*Direction*: Reproduce the following material word for word, from the first line to the last.

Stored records
....

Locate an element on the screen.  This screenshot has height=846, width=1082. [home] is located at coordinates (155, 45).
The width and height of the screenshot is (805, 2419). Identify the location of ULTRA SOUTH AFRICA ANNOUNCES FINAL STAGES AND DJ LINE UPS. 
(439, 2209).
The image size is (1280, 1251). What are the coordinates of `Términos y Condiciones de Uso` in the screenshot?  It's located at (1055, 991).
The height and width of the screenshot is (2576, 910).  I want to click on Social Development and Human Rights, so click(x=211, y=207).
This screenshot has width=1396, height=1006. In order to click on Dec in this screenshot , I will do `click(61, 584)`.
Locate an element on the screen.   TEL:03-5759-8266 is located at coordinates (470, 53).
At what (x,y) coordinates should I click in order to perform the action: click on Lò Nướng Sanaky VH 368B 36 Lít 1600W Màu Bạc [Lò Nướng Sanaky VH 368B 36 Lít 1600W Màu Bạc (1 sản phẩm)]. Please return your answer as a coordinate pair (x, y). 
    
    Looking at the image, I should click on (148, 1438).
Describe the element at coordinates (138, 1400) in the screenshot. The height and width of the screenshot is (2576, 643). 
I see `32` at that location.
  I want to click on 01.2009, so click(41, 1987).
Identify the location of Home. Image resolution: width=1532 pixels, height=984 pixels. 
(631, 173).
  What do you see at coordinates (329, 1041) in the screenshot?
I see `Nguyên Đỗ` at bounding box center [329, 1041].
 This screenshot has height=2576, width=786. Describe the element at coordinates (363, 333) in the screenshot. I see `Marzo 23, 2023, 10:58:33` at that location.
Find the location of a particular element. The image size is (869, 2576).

....

*Task output*:
Locate an element on the screen.  This screenshot has height=846, width=1082. [home] is located at coordinates (155, 45).
The width and height of the screenshot is (805, 2419). Identify the location of ULTRA SOUTH AFRICA ANNOUNCES FINAL STAGES AND DJ LINE UPS. 
(439, 2209).
The image size is (1280, 1251). What are the coordinates of `Términos y Condiciones de Uso` in the screenshot?  It's located at (1055, 991).
The height and width of the screenshot is (2576, 910).  I want to click on Social Development and Human Rights, so click(x=211, y=207).
This screenshot has width=1396, height=1006. In order to click on Dec in this screenshot , I will do `click(61, 584)`.
Locate an element on the screen.   TEL:03-5759-8266 is located at coordinates (470, 53).
At what (x,y) coordinates should I click in order to perform the action: click on Lò Nướng Sanaky VH 368B 36 Lít 1600W Màu Bạc [Lò Nướng Sanaky VH 368B 36 Lít 1600W Màu Bạc (1 sản phẩm)]. Please return your answer as a coordinate pair (x, y). 
    
    Looking at the image, I should click on (148, 1438).
Describe the element at coordinates (138, 1400) in the screenshot. The height and width of the screenshot is (2576, 643). 
I see `32` at that location.
  I want to click on 01.2009, so click(41, 1987).
Identify the location of Home. Image resolution: width=1532 pixels, height=984 pixels. 
(631, 173).
  What do you see at coordinates (329, 1041) in the screenshot?
I see `Nguyên Đỗ` at bounding box center [329, 1041].
 This screenshot has height=2576, width=786. Describe the element at coordinates (363, 333) in the screenshot. I see `Marzo 23, 2023, 10:58:33` at that location.
Find the location of a particular element. The image size is (869, 2576).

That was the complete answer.